The first is the _binary_clf_curve () function:
FPS, TPS, thresholds = _binary_clf_curve (
y_true, Y_score, Pos_label=pos_label, Sample_weight=sample_weight)
FPS and TPS are the values of the FP and TP in the confusion matrix; thresholds is the result of y_score in reverse order (because of the number of decimal places to keep, so the surface looks different, in fact, is the same). In this example, the value is as follows:
fps = [0, 1, 1, 1, 2, 3, 4, 5, 6, 7] The TPS = [1, 1, 2, 3, 3, 3, 3, 3, 3, 3
]
thresholds = [0.42600526758001989, 0.420 17521636505745, 0.41936155918127238, 0.39760831479768338, 0.38769987193780364, 0.3667541015524296, 0.33998332945141224, 0.33803961944475219, 0.32367439192936548, 0.31689620142873609]
For ease of understanding, the calculation of FPS and TPS is achieved in a more intuitive way:
For threshold in thresholds:
# is greater than or equal to threshold 1, otherwise 0
y_prob = [1 if i>=threshold else 0 for I in Y_score]
# results are correct Result
= [i==j to I,j in Zip (Y_true, Y_prob)]
# is predicted to be a positive class
positive = [i==1 for i in Y_prob]
TP = [I and J For i,j in zip (result, positive)] # prediction is positive class and predictive correct
fp = [(Not i) and J for I,j in zip (result, positive)] # predicted to be a positive class and predictive error
print (Tp.count (True), Fp.count (True))
# output
0 1
1 1
1
2 1 3 2 3 3 3 4 3 5 3
6 3
7 3
Through FPS and TPS, you can calculate the corresponding FPR and TPR, of which-1 is the minimum threshold, that is, all samples are judged as positive, correspondingly, fps[-1] is the sum of negative samples, tpr[-1 is the sum of positive samples.

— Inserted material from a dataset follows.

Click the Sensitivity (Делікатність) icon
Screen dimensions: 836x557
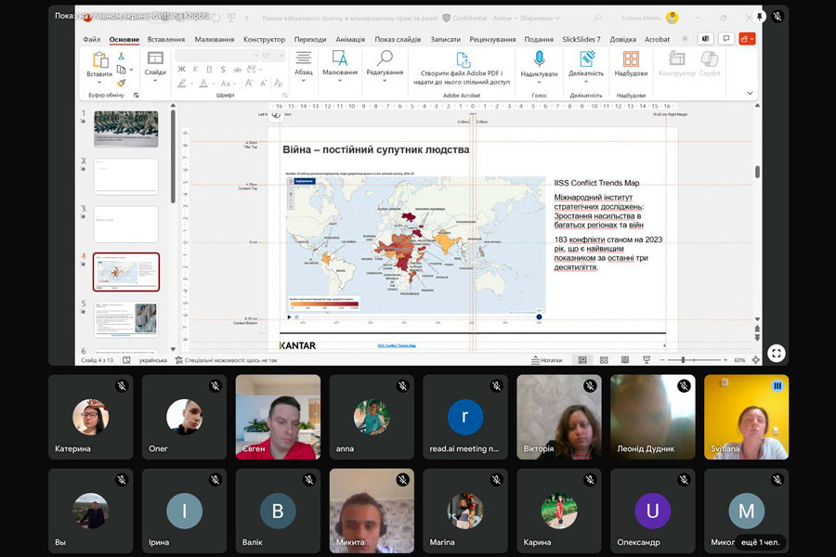[x=586, y=60]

The source code for the corresponding calculation is simplified as follows:
FPR = [I/fps[-1] for I (FPS)] # Fps/fps[-1]
TPR = [i/tps[-1] for I in TPS] # Tps/tps[-1]
drop_intermediate Parameters
Roc_curve () function has the drop_intermediate parameter, the corresponding source code is:
If Drop_intermediate and Len (fps) > 2:
optimal_idxs = Np.where (Np.r_[true,
np.logical_or (fps, 2),
Np.diff (TPS, 2)),
True] [0]
fps = fps[optimal_idxs]
TPS = Tps[optimal_idxs]
thresholds = THRESHOLDS[OPTIMAL_IDXS]
In this example, the value of the corresponding variable is:
# Take two order difference
Np.diff (fps, 2)
[-1 0 1 0 0 0 0 0 ]
Np.diff (TPS, 2)
[1 0 -1 0 0 0 0 0]
# Fetch or
np.logical_or (Np.diff (FPS, 2), Np.diff (TPS, 2))
[True, False, True, False, False, False, False, False ]
# Adds a True np.r_[true to the top and the tail
, Np.logical_or (Np.diff (FPS, 2 ), Np.diff (TPS, 2)), True]
[true, true, False, true, False, False, False, False, False, true]
# True is the array subscript
np.where (np.r_[true, Np.logical_or (Np.diff (FPS, 2), Np.diff (TPS, 2), True]) [0]
[0, 1, 3, 9]
Optimal_idxs In fact is the ROC image inflection point, for drawing, only need inflection point. To imagine FPS and TPS as a person's displacement on a graph, the first-order difference is "moving speed" and the second-order difference is "acceleration".
"Roc image" is as follows:
fps = [0, 1, 1, 1, 2, 3, 4, 5, 6, 7] The TPS = [1, 1, 2, 3, 3, 3, 3, 3, 3, 3
]
plt.plot (
fps,
TPs,
' B ') )
Plt.xlim ([-1, 8])
Plt.ylim ([-1, 8])
Plt.ylabel (' TPS ')
plt.xlabel (' fps ')
plt.show ()
Therefore, the Drop_intermediate parameter is actually optimized for the ROC computing process without affecting the ROC image.